I suppose the converse is not true and there are non-simple Jordan algebras without nilpotent elements, but there might be a theorem that I'm missing. In particular I'm working with infinite dimensional algebras (so a nilpotent element do not guarantee the existence of a maximal idempotent element, if that's needed).
Could you please tell me if that is the case? Sorry if this question is trivial, but really is not my expertise.
Fix a set of indexes $I$ (possibly uncountable) and consider $B=\{a_i\}_{i\in I}$. Consider the $\mathbb{Z}_2$ algebra $A$ with basis $B$ and non-zero products given by $a_i^2=a_i$. We can write $x\in A$ as a linear combination of say $a_{i_1},...,a_{i_k}$ and $y\in A$ as a combination of $a_{j_1},...,a_{j_l}$, either way we consider both $x$ and $y$ as a combination of $a_{i_1},...,a_{i_k},a_{j_1},...,a_{j_l}$ by adding a zero as a coefficient in case some element does not appear in the expression and label them as $a_1,...,a_p$ (this will simplify the notation).
From that we have $(\sum_{r=1}^p x_{r}a_{r})(\sum_{s=1}^p y_{s}a_{s})=\sum\sum x_{r}y_{s}a_{r}a_{s}=\sum x_{r}y_{r}a_{r}^2$. In particular, if $x=y$ it follows that $x^2=x$. Therefore the only nilpotent element is $0$.

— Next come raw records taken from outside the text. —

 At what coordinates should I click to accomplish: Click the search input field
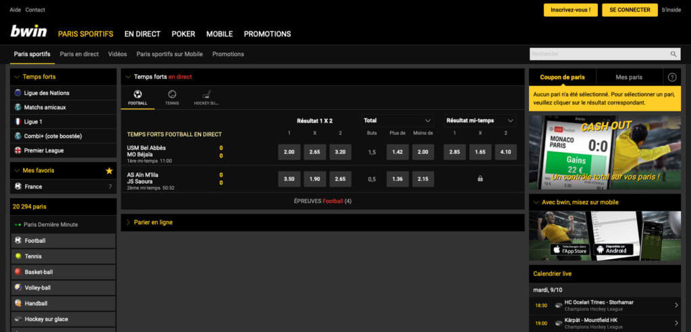597,54
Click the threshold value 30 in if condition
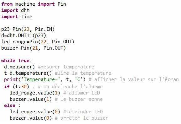The width and height of the screenshot is (181, 124). pos(24,87)
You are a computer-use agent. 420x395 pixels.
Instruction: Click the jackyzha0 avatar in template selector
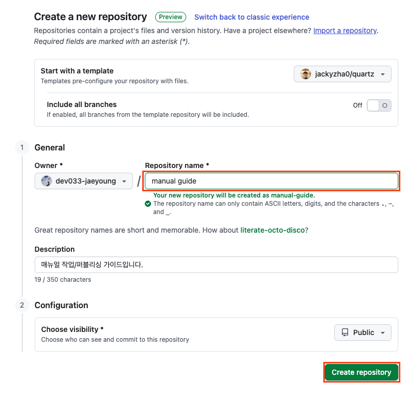pyautogui.click(x=305, y=74)
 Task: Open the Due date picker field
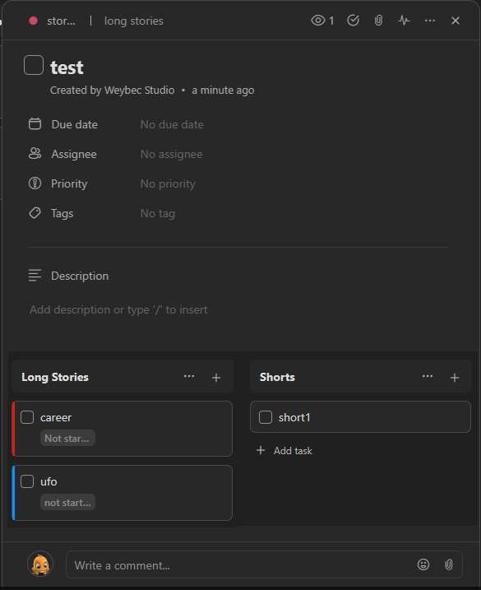172,124
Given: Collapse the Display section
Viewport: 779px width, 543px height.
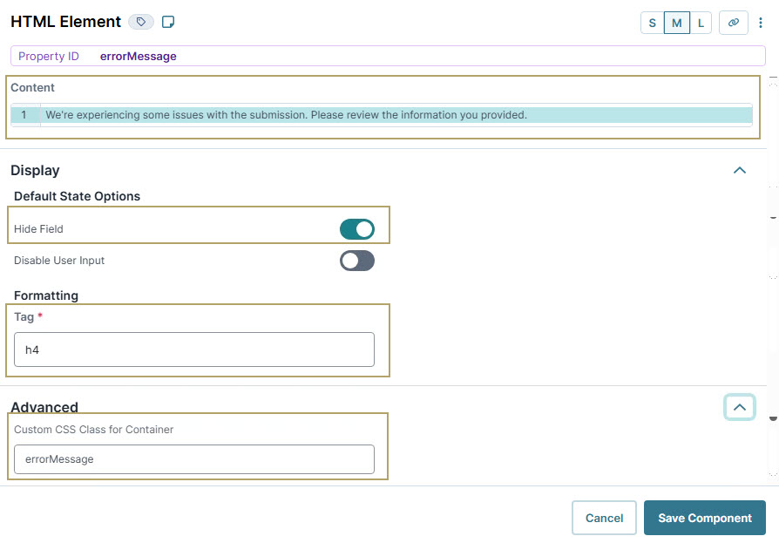Looking at the screenshot, I should (740, 170).
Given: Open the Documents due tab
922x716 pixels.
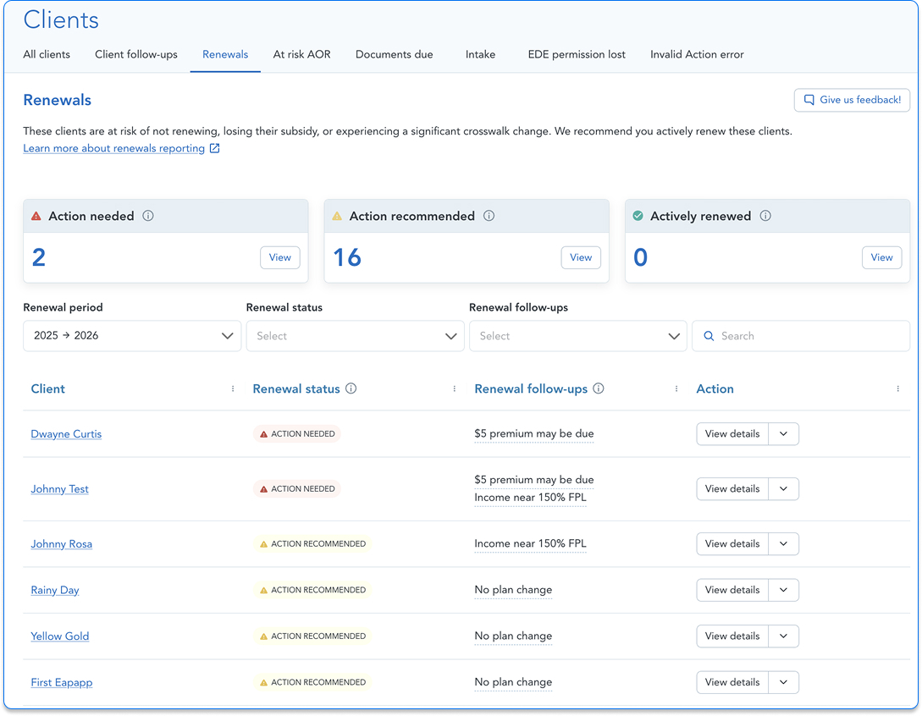Looking at the screenshot, I should (x=394, y=54).
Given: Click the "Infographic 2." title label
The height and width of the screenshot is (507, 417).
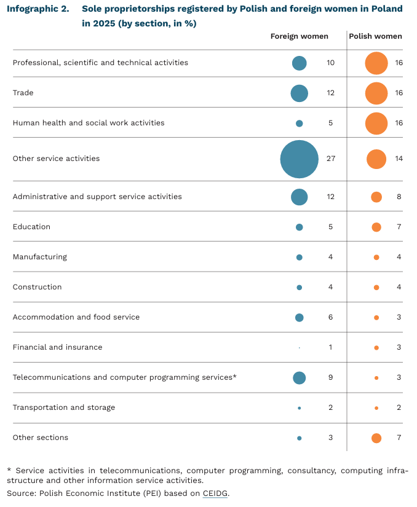Looking at the screenshot, I should (38, 10).
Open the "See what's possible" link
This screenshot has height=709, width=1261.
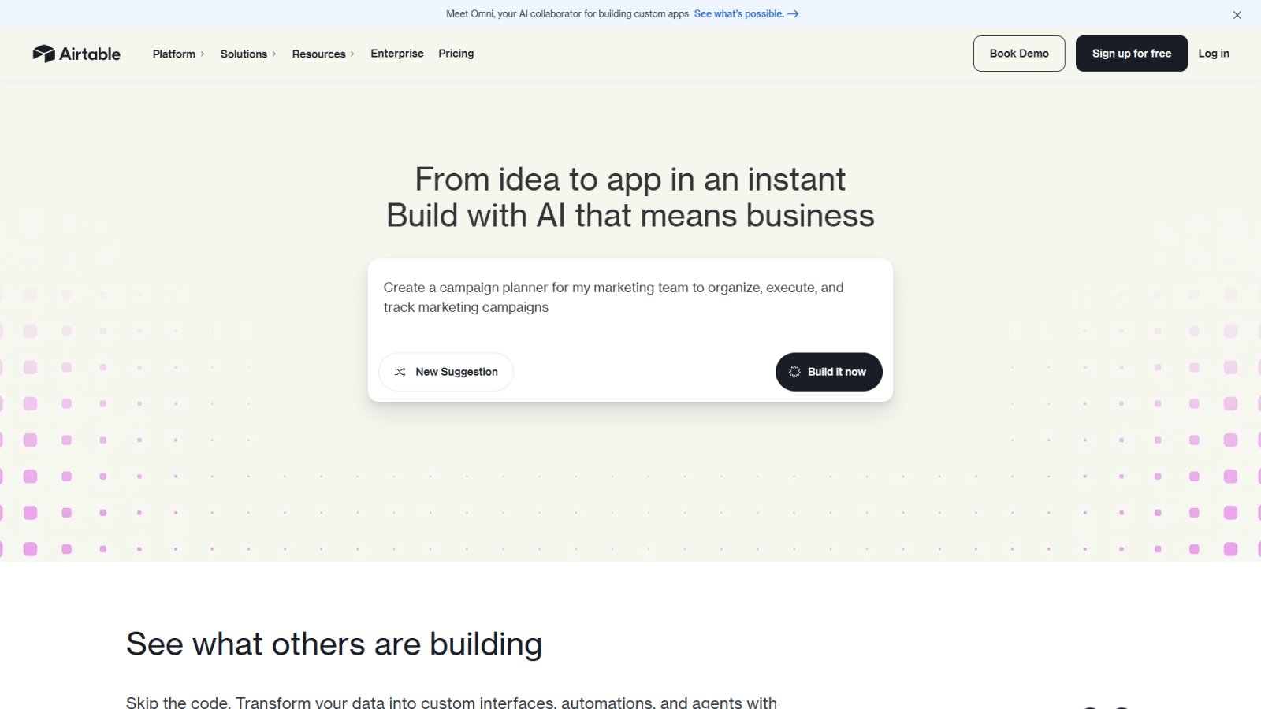click(738, 13)
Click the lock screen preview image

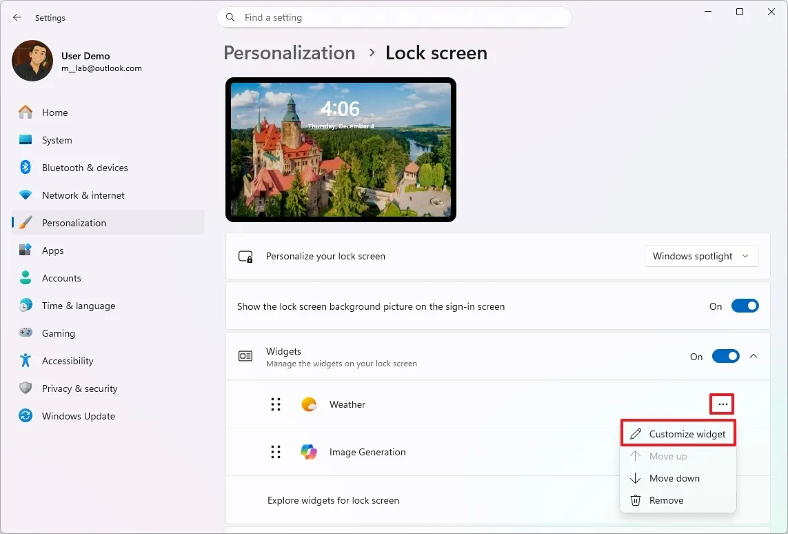coord(341,150)
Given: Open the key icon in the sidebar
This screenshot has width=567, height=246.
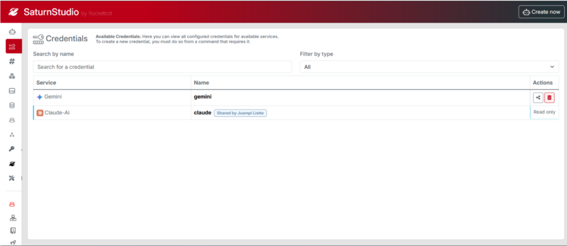Looking at the screenshot, I should click(12, 149).
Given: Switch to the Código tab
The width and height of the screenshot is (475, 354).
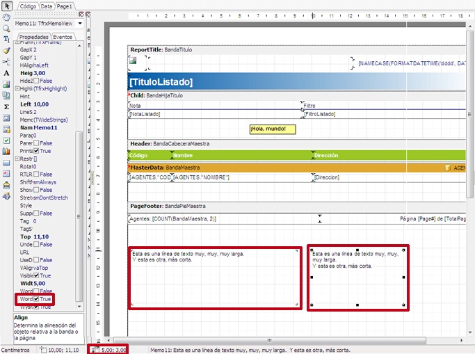Looking at the screenshot, I should [x=28, y=6].
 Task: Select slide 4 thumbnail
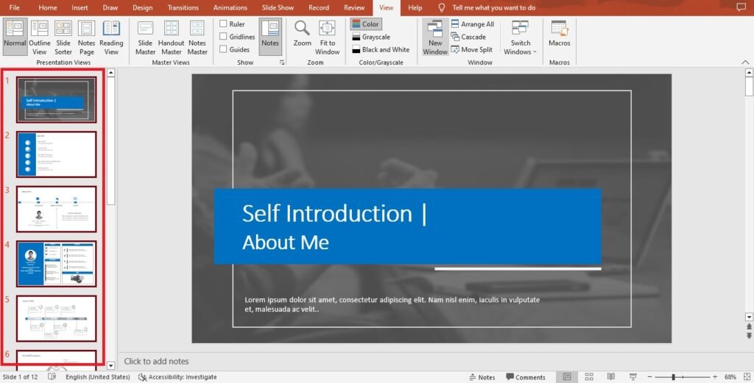click(x=56, y=264)
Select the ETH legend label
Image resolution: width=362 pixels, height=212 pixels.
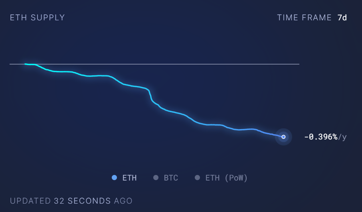click(129, 178)
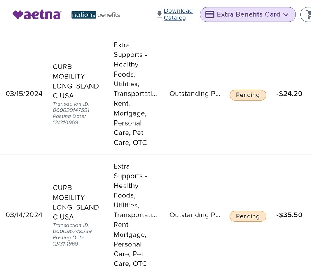Click truncated Transportati... text in second row

(135, 215)
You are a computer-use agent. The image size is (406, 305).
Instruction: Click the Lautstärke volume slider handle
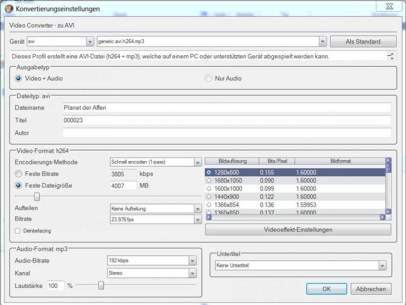click(101, 285)
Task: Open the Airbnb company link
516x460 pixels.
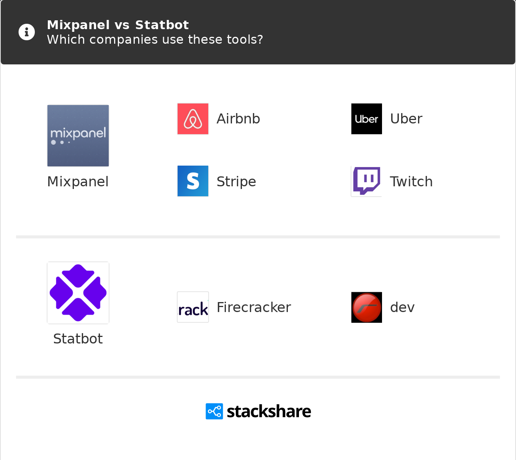Action: [x=238, y=119]
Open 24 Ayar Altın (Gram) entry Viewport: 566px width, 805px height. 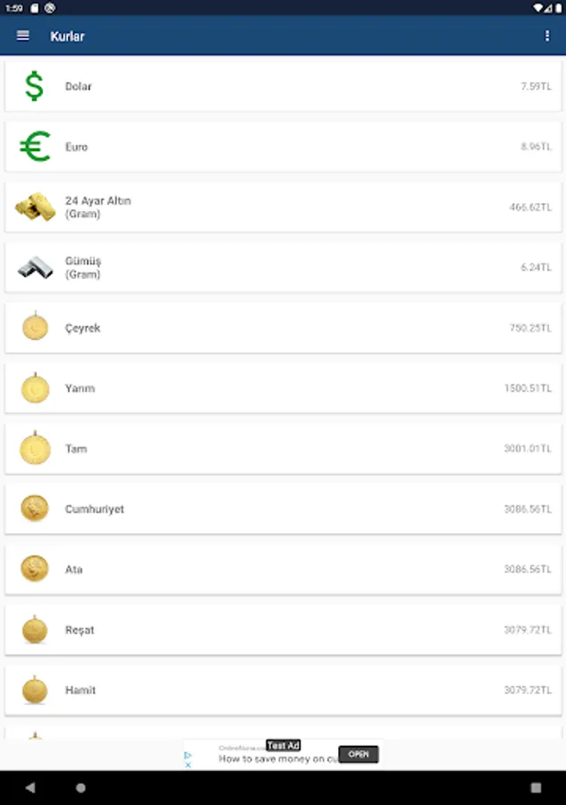(x=283, y=207)
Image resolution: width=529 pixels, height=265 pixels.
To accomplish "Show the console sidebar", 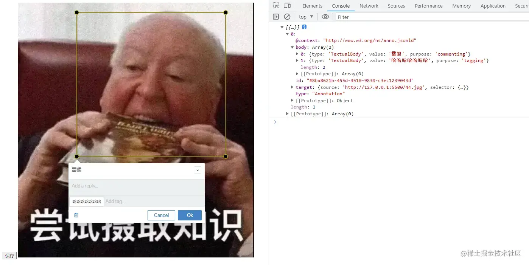I will coord(275,17).
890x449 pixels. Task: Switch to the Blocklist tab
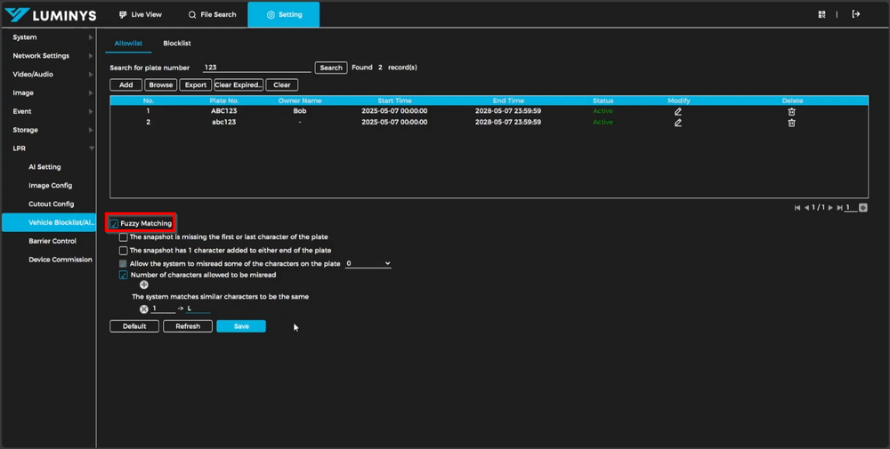tap(177, 43)
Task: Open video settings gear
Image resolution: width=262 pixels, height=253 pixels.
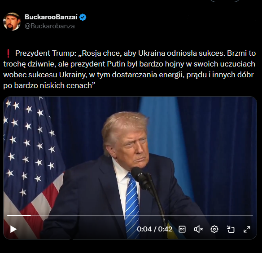Action: tap(214, 229)
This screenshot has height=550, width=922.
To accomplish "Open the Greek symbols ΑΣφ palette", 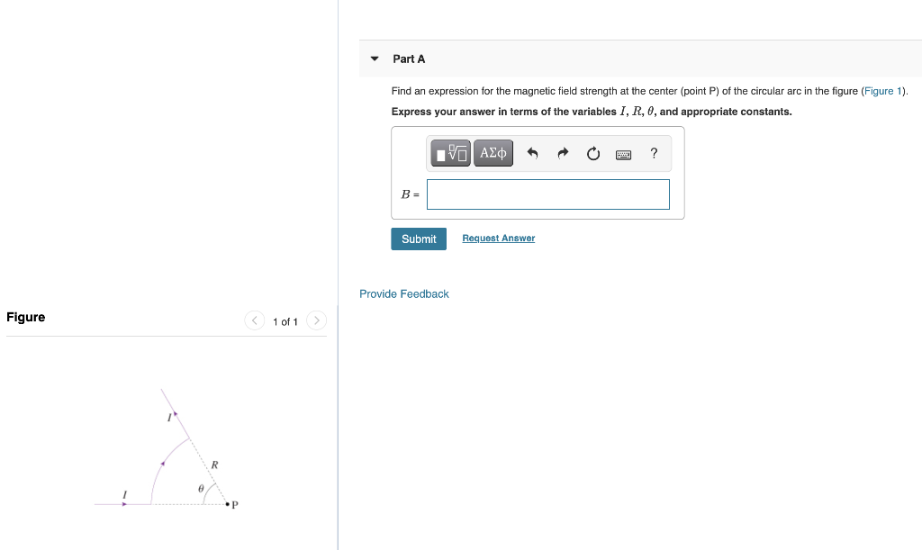I will pos(493,153).
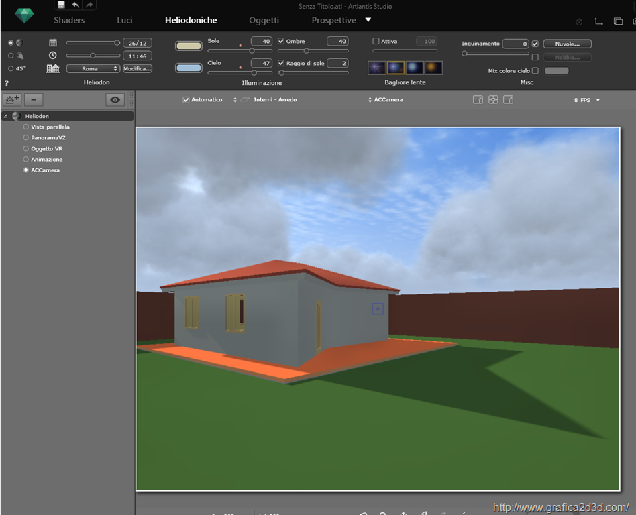This screenshot has height=515, width=636.
Task: Click the save disk icon
Action: coord(62,5)
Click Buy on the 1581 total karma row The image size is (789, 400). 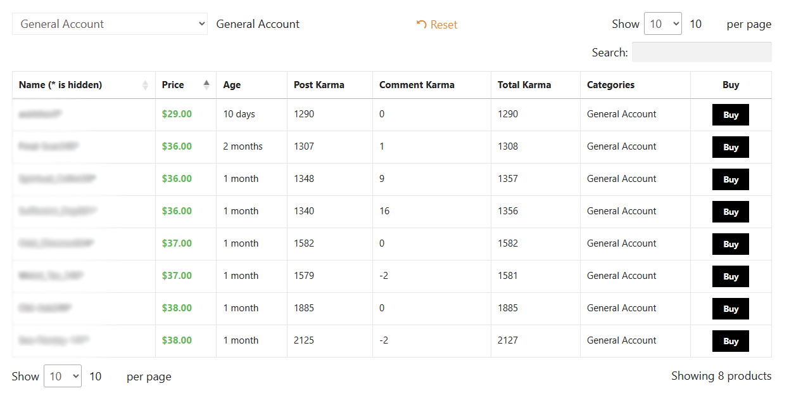coord(730,276)
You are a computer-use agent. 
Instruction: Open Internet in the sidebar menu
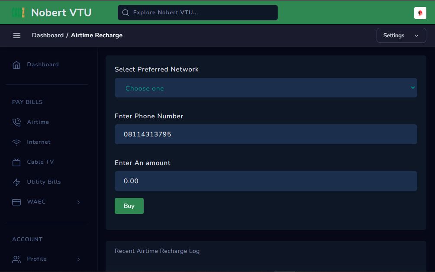click(x=39, y=142)
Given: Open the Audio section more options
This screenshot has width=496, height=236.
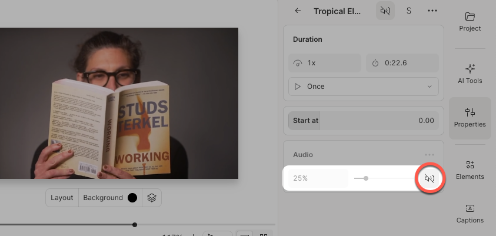Looking at the screenshot, I should 430,155.
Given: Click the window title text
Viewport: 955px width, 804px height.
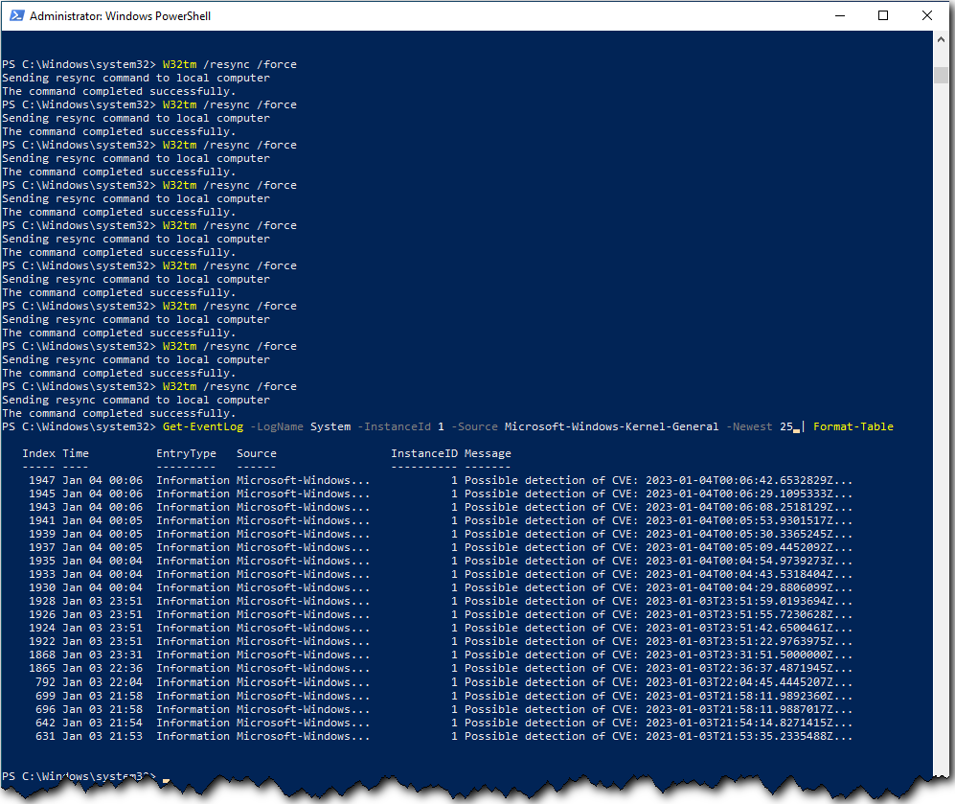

The vectos space $\langle a_1\rangle$ is also an ideal for $(\sum_{r=1}^p x_{r}a_{r})a_1=\delta_{1,x}a_1$ where $\delta_{1,x}=0$ if $a_1$ does not appear in the expression of $x$ and $\delta_{1,x}=x_1$, the coefficient of $a_1$ in the expression of $x$. Either way it belongs to the space generated by $a_1$. Since $A$ is commutative, it is an ideal. The Jordan identity is immediate.